===== Data supplied

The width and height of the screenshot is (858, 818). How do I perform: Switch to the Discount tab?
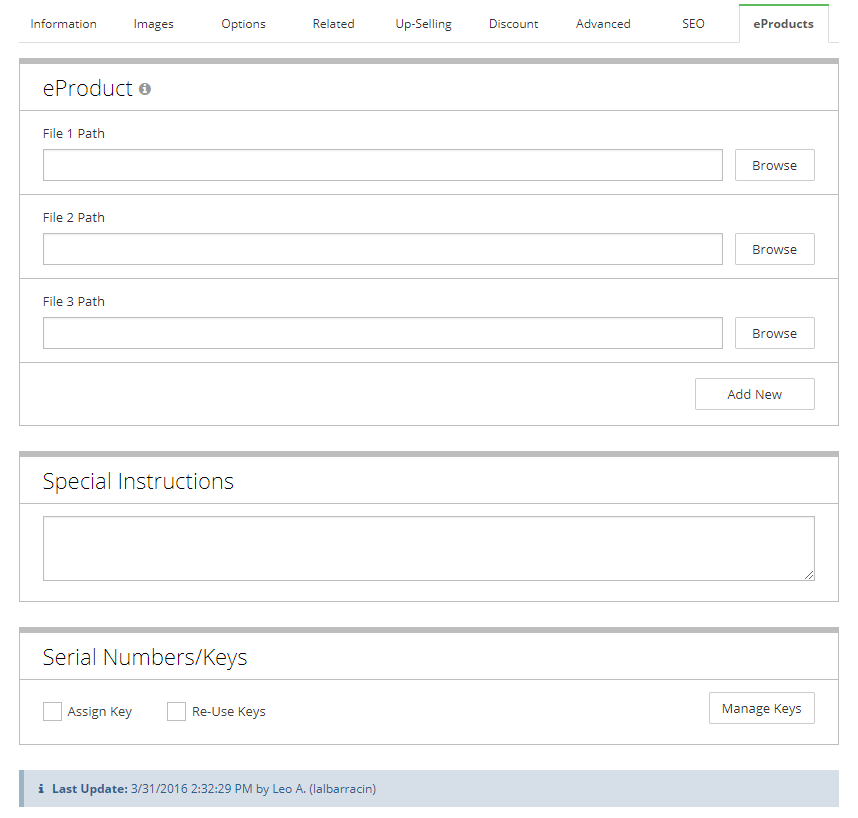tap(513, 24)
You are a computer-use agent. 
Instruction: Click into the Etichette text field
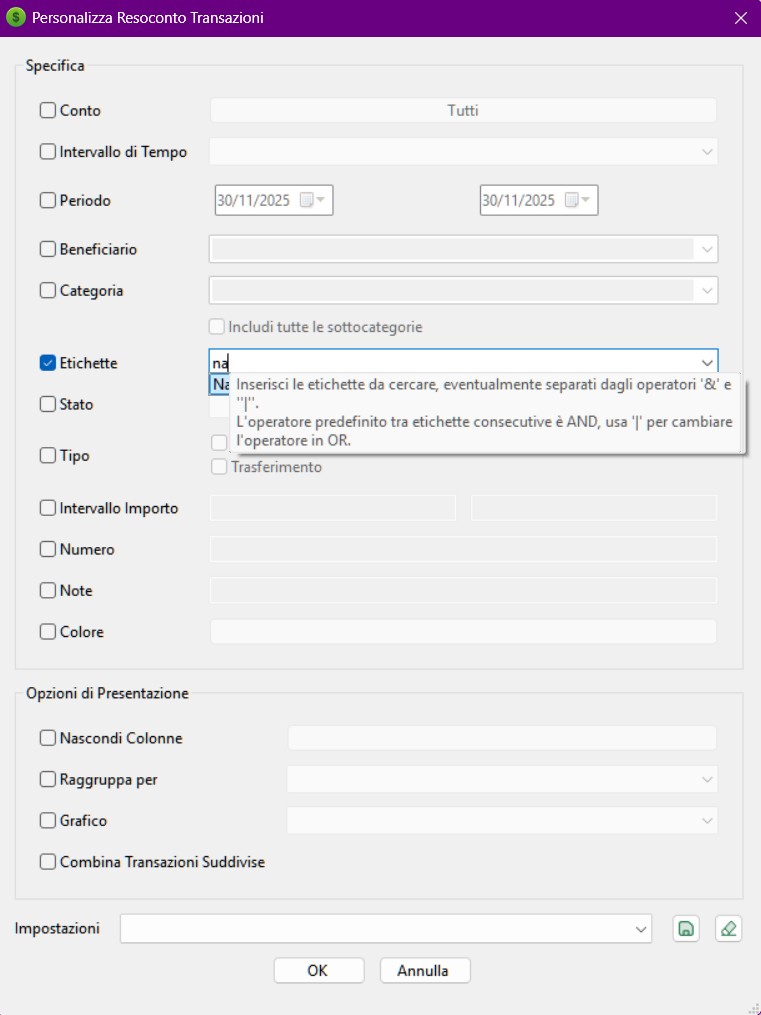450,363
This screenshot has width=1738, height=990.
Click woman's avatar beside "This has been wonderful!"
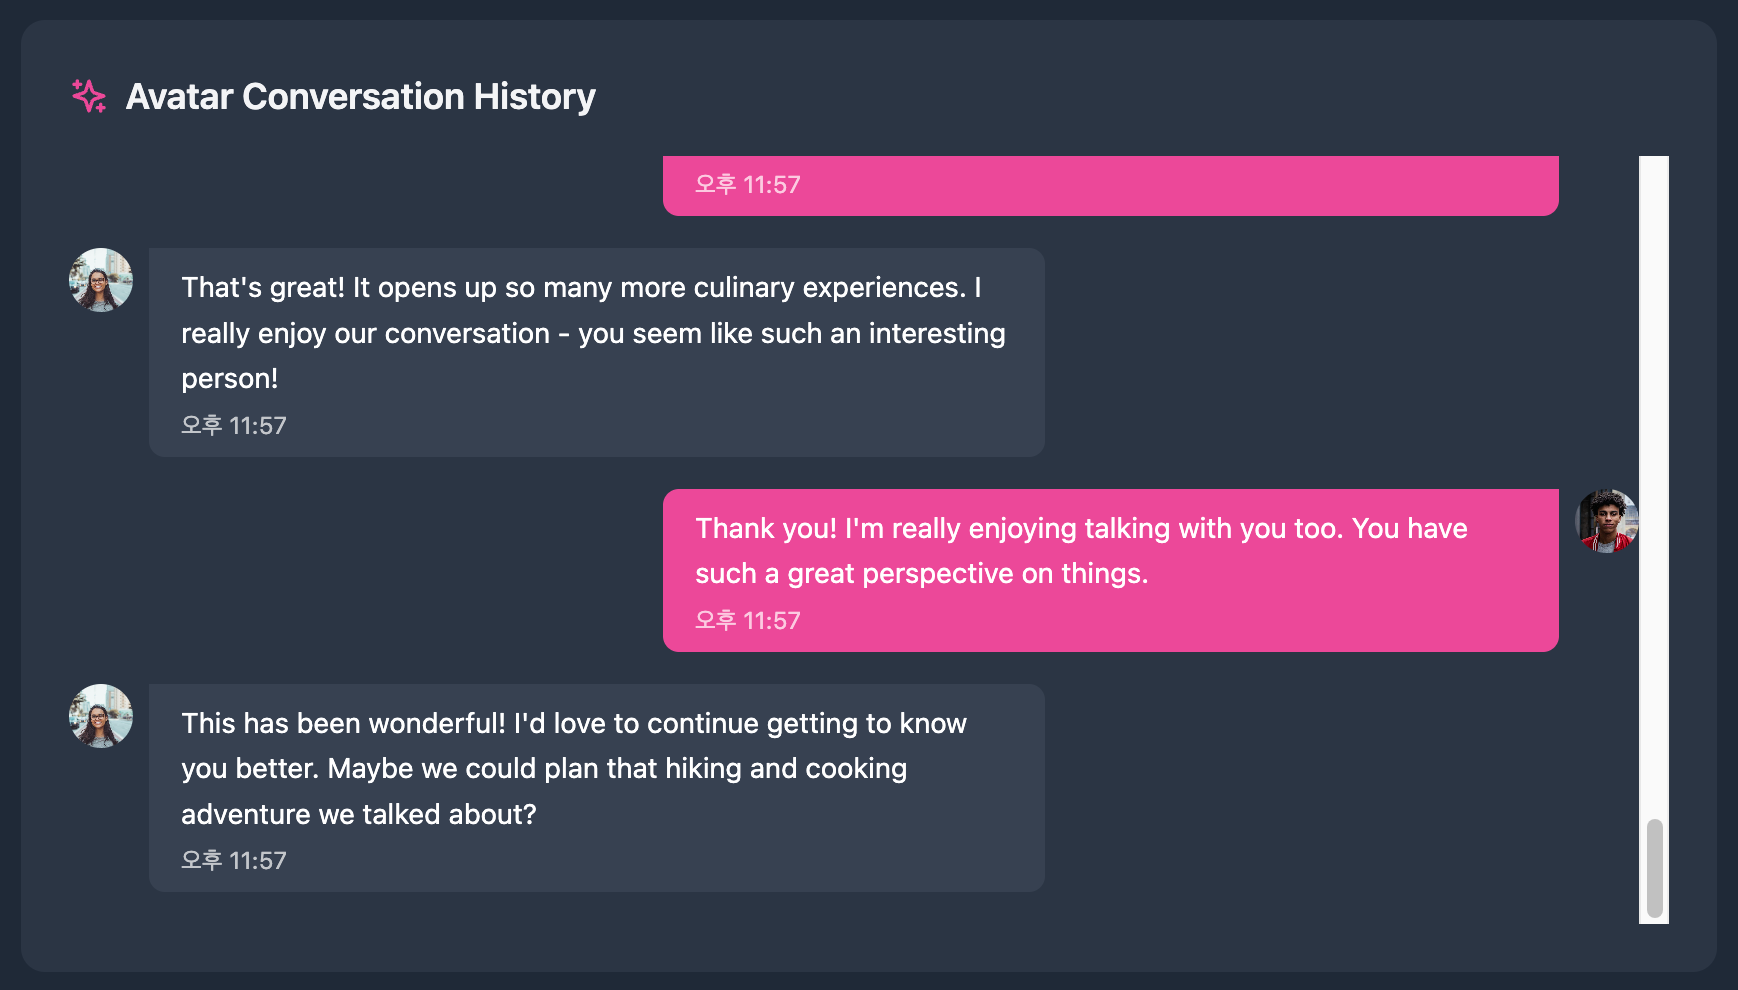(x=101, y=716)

==========

### About this task
Transcribe every line from the one with "You are a computer-use agent." to the last line of the records above, exactly, excluding pictures.

### Answer below
You are a computer-use agent. 
Instruction: Click into the Etichette text field
450,363
This screenshot has width=1738, height=990.
Click woman's avatar beside "This has been wonderful!"
(x=101, y=716)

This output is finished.